Dear Nikki - January 6, 2025
I'm attaching a drawing and photo of a paragraph from a book I just finished: Small Things Like These by Irish writer, Claire Keegan. It's a very short book--you can read it in a couple of hours or less --but it is a superb example of what can be done when you choose words precisely and employ them with skill. The story is heartbreaking, atmospheric, tender, angry, intelligent, and bold. All the things I want in a novel. Not a word is wasted. Keegan is a marvel.
So can the principle of brevity be applied to drawing as well? I think so, but I don't yet have a big enough drawing vocabulary to know what to leave out.

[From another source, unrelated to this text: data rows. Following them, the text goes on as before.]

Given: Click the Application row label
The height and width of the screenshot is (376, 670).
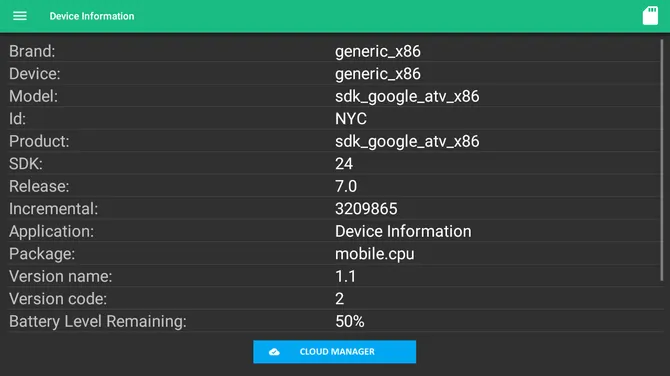Looking at the screenshot, I should pyautogui.click(x=51, y=232).
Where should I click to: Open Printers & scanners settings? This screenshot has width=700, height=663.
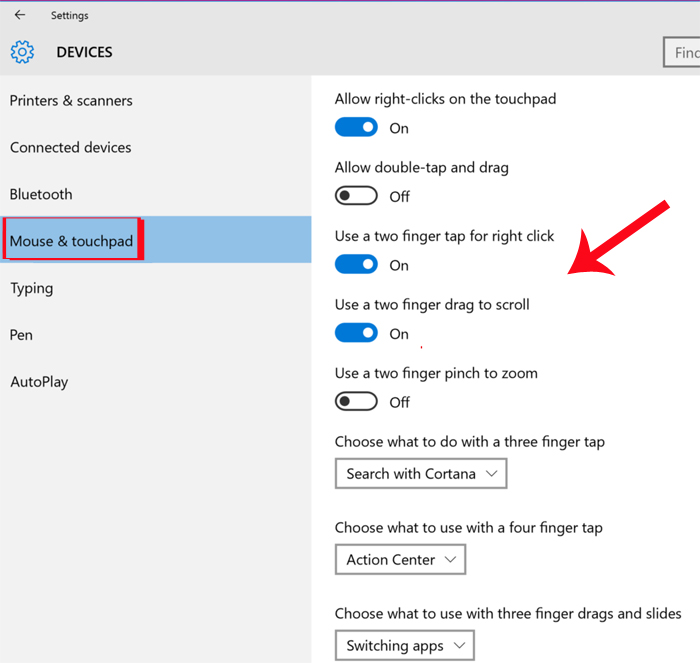[71, 101]
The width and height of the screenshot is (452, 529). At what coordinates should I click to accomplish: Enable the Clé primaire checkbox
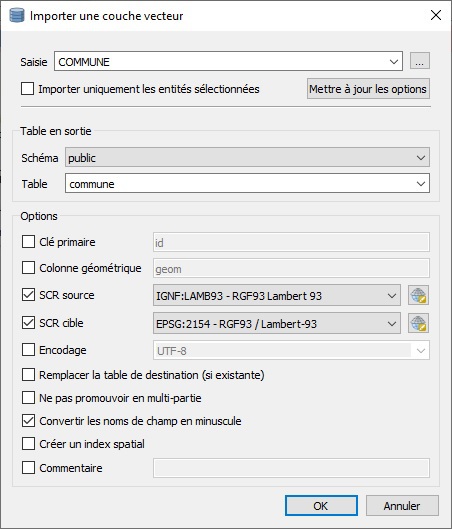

Today I drew a few small things. I wanted to revisit the little rocks from my windowsill drawing and somehow I got it into my head that I should start a conversation between them. There's an interloper, which was hard to draw! All angles and edges. It's fascinating how the mind wants to create a story where there isn't one. I could write a novel about what's on my windowsill. Or maybe I'll just give my windowsill to one of the characters in our thriller.
Do you always work from photographs for your drawings? Do you prefer the iPad to pencils and pens? I'm taking pictures of things that I want to draw, but I feel as if that's cheating, somehow. That working from "life" is the "correct" way. I don't have an iPad, but I'm interested in the process. Do you feel that you lose immediacy when you go from photograph to iPad or is it not a factor?
I discovered that Kianna has a trove of watercolour pencils. I'd like to experiment with colour sometime. Maybe she'll lend me some!
I love the drawing to much--full of creative spirit. xoxo
That's a Claire Keegan title I have not read. Will track it down.
Enjoying both the sketches and narrative on these posts and so far managing to keep up with the sketch a day.